For this project we already had access to data from some Smart Home gateways via another project – GrowSmarter, and we used the data and the knowledge that we have acquired during this project as a starting point. But we needed much more for the IoTCrawler project, so we have released it to a bigger community and currently we have around 30 Smart Home gateways which provide data from around 1500 sensors. The users that participate in our testbed are people who are technology eager Smart Home users, who are already using Smart Home technology extensively, so these users have quite a few sensors connected – up to 130 sensors per home. There are a variety of devices in Smart Home environments that range from Smart Plugs, Motion Sensors, Humidity Sensors, Weather Stations, Thermostats to name some.
Would it be accurate to say that you are working with something that hasn’t been explored or described up front?
Yes, that’s right. It is very interesting to tackle something that hasn’t been implemented or even done before, applying experimental and innovative approaches. We’ve already had to think about not only making it work but making it useful. To answer questions such as: What is realistic? What is the best possible solution given the resources we have?

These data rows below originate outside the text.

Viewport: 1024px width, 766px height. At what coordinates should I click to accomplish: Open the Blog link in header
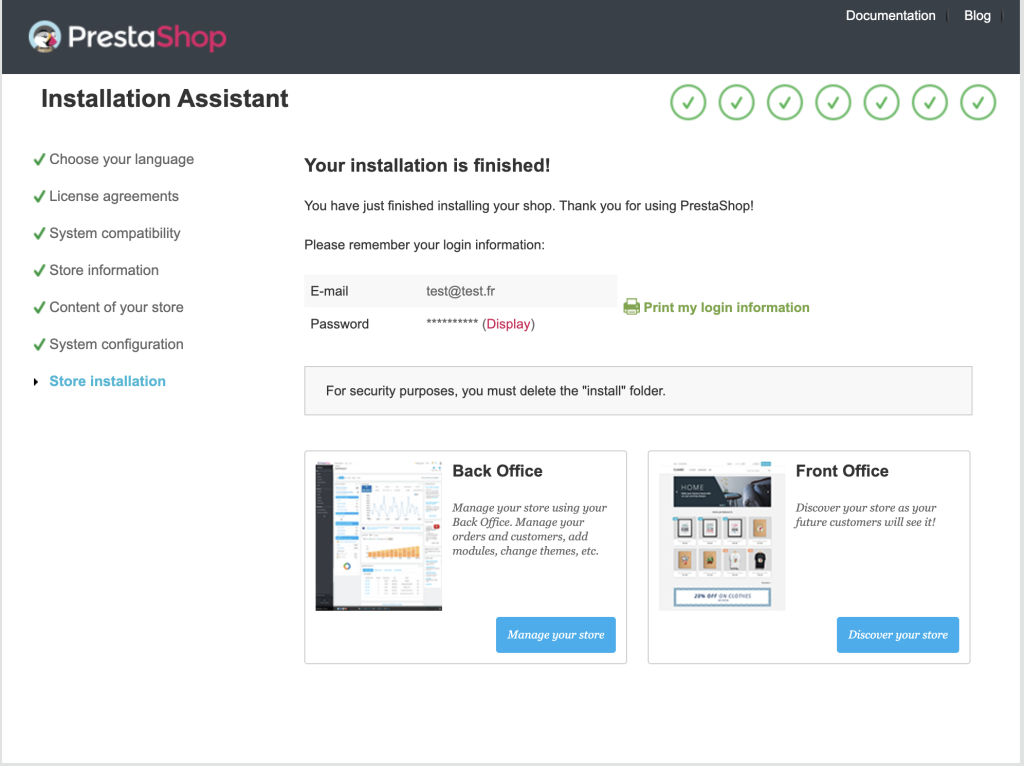[x=977, y=16]
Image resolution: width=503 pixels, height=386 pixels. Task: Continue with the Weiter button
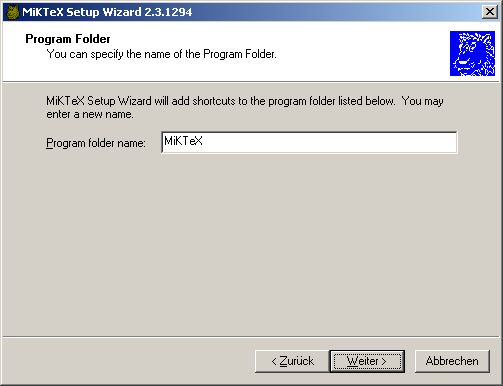(x=367, y=361)
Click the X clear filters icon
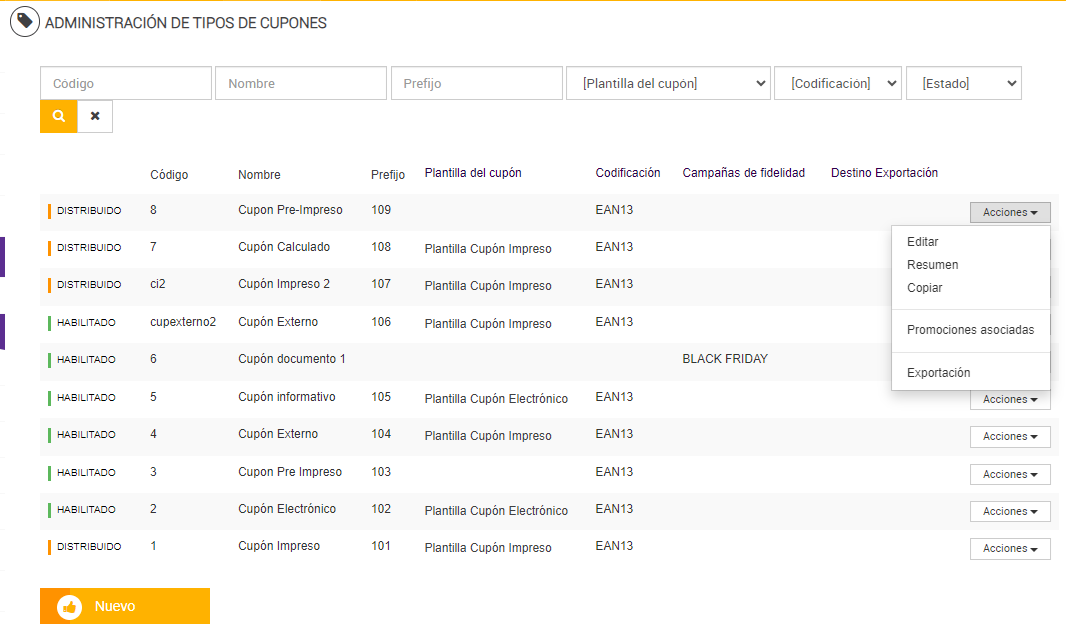Viewport: 1066px width, 624px height. pos(95,116)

It is challenging to work both with exploring the potential and taking into consideration the domain restrictions, and at the same time, we also want to showcase a lot of features and ideas that we came up during the exploration phase.
What are your aspirations and hopes for the IoTCrawler?
The attempt to influence the standardization of the IoT domain is what matters the most to me. To pivot the domain into more semantic representation of data for different businesses that use or want to incorporate it into their business. The way I see it, the most value comes from extracting knowledge from the huge amounts of IoT data we have, with the help of machine learning techniques.
Usually data of this nature is heterogenous, it comes from many providers and is not structured. The most value, from my point of view, is to extract and structure data in a more systematic way, which will lead to the re-usability of data and will boost applications development.
Do you have any advice for others who wish to build new demos?
Keep in mind that this architecture is so new and innovative, so start small and simple at first and add features one at a time, to gain the most benefit and as of now you will be part of developing an innovative solution.